音の絵画 殉教者のための7つの習作
音でフランシス・ベイコンみたいな絵が描きたい、って思ったのがこのアルバムのきっかけ、とかいうと各所からお叱り受けそうだけれど、脳内に存在する世界みたいなものがあって、その中には自分の好きなものが詰まっていて、元の意味や形を変えて配置され、いつのまにか架空都市みたいに動いてるんだけれど、そういう頭の中の世界のいろんなシーンにフォーカスして、その風景を切り取ったり書き写したりする作業が、最近の音の作り方。
脳内世界の中にはもちろんベイコンの絵画も存在してて、一番衝撃を受けた(ビビビ、と)作品で "From Muybridge ‘The human Figure in Motion: Woman Emptying a Bowl of Water/Paralytic Child Walking on All Fours"っていう作品があって。

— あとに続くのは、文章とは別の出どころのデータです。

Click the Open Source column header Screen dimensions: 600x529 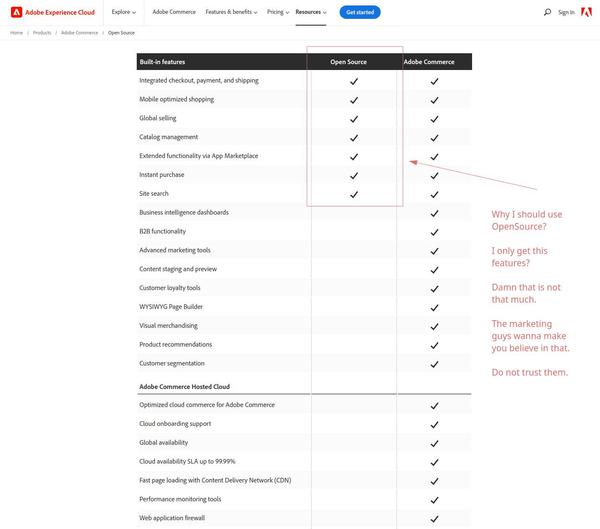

Francis Bacon - From Muybridge ‘The human Figure in Motion: Woman Emptying a Bowl of Water/Paralytic Child Walking on All Fours
この絵が音だったら、ってところからサウンドの発想を得て、じゃあ逆に、脳内の風景や事象を、音で、絵として描けばいいじゃん、って。
この脳内の世界では色んな暴力が渦巻いてて、それは『メリディアン』を出した時から明確にそうなんだけど、悪意と救済、って世界で、その中間がない。
今回の12ヶ月連続アルバムリリースも、その時その時の気分で浮かぶ頭の中の世界のイメージを音で吐き出してる。1枚目の『暴力街』から先月の『紅い喪服の女』まで一貫して暗くて重いのは、頭の中にある世界がそうだから。
明確なストーリーみたいなものはその都度あるんだけど、どれも短編の連なりというか。同じ街の色んな場所で起こる色々な物語があって、場所ごとの物語をアルバムにまとめている感じ。わかりやすく言うと『シン・シティ』とかああいう感じ。
今回は『殉教者のための7つの習作』って話で、7面体の中で7つの殉教を遂げる人の話。
今までの6枚のアルバムが映画やドラマや舞台やラジオとして作られたように、今回のアルバムは、その物語が「音の絵」としてリリースされるわけです。もしくは脳内の誰かがその様子を「音の絵」として切り取ったのかもね。
何言ってんだ、って思うだろうけど、そうとしか言いようがない。
先に書いたように、頭の中にある、名前もないこの世界では日々暴力が横行していて、人が嘆き悲しみ死んでいってる。その暴力に対して、抗って死んでいった人(達)の物語。
今月は、そういうアルバムです。
今回も斎藤潤一郎氏による書き下ろし『DKMV』(第六頁)封入です。
俺は滅多に他人の生み出した表現を尊敬とかしない。
故に、斎藤さんもベイコンも並列して自分の中で尊敬する芸術家だから、毎月こうやって斎藤さんとコラボできる(相変わらず一切事前の情報共有なし)のは、端的に言って、すごい幸せだなと。
そういえば斎藤さんもベイコン好きだったなと(「死都調布」にも教皇出てくるし)思い出しつつ、今回はこの辺で。
3月25日(木)リリース
『殉教者のための7つの習作』
以下プレスリリース
CRZKNYによるアルバムリリース第六弾は”殉教者を描いた絵画”としての音楽集。 斎藤潤一郎とのコラボ企画として12カ月連続でアルバムをリリース中のCRZKNYの第六弾は『殉教者のための7つの習作』と題された、”殉教者を描いた絵画”として製作された7つの楽曲集。 ある殉教者が死にゆく様を7面体の中で描いたこの作品は、CRZKNY曰く「陰鬱な世界の暴力に、命を賭して抗い殉教した者の叫びを、切りつけて配置し、上塗りし削り歪めて繰り返し描いた」とのこと。 また、今回のアルバムにおける音楽的側面としては、近年彼が手がけたサニーデイ・サービスとの共作やリミックスにおいて特に顕著であったミュージック・コンクレートとビートミュージックの融合実験をさらに推し進めた、唯一無二の世界観が体感できる内容となっている。 購入特典として斎藤潤一郎による書き下ろし『DKMV』(第六頁)が封入。 瞳の奥から呼び起こされる過去が、空を切り裂いていく。 ― ― ― ― ― ― ― 3月25日配信アルバム第六弾 殉教者のための7つの習作 [DKMV-007] track list 01. 圧死する殉教者 02. 轢死する殉教者 03. 溺死する殉教者 04. 焼死する殉教者 05. 縊死する殉教者 06. 凍死する殉教者 07. 餓死する殉教者
アルバム購入特典として
斎藤潤一郎書き下ろし『DKMV』第六頁を封入。